I think it’s relatively easy to overeat on Soylent. I consume three glasses, around 1200 calories per day, and I sometimes exceed the remainder of my daily caloric requirement when I’m not careful. Again, the mind plays tricks: “You’ve only had three glasses of Soylent all day. You can handle a second helping of potatoes (or dessert) at dinner.” But this isn’t a problem I expect Rhinehart to solve, or even be concerned about – it’s my issue.

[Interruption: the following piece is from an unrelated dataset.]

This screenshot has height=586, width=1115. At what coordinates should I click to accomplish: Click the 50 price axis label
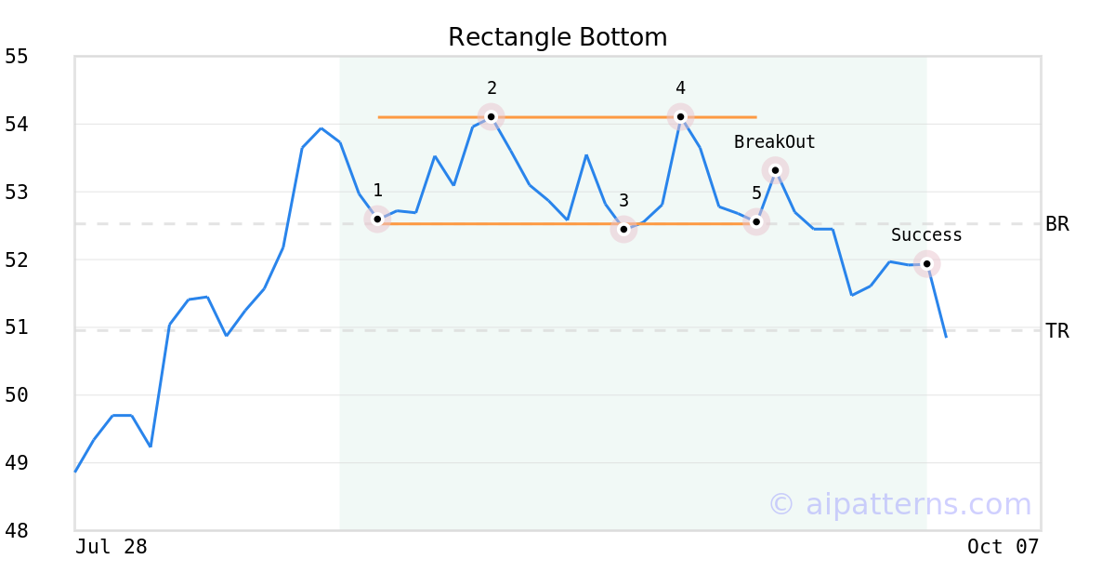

I don’t know if Soylent is people. The movie connection makes it easy for people to dismiss the product as a joke, or something to be suspicious of. Of course, Apple took a lot of heat for iPad, and now the name is synonymous with “tablet computer.” I hope Soylent can do something similar. I don’t think Soylent is the end of food, either – it’s a type of food, which is easy to ship, store, prepare and consume. The implications for helping those who don’t currently have a reliable food supply are huge, and Rhinehart has plans. I don’t think nutritionists should worry, either. They’ll keep making pronouncements, and changing their mind every few years about what’s healthy and what isn’t. (I’ve lost track of whether coffee and chocolate are good for me; it doesn’t matter, because I’m going to keep enjoying both.)
The bottom line: I’m a Soylent fan. It’s fair to say I love the product, and the team that constantly improves it. More than most companies, they seem to have a vision beyond “let’s get as much as we can out of this,” or “hey, we had to [do some greedy thing] for the shareholders…” If you want to eat better, even if you’re just curious, give it a try.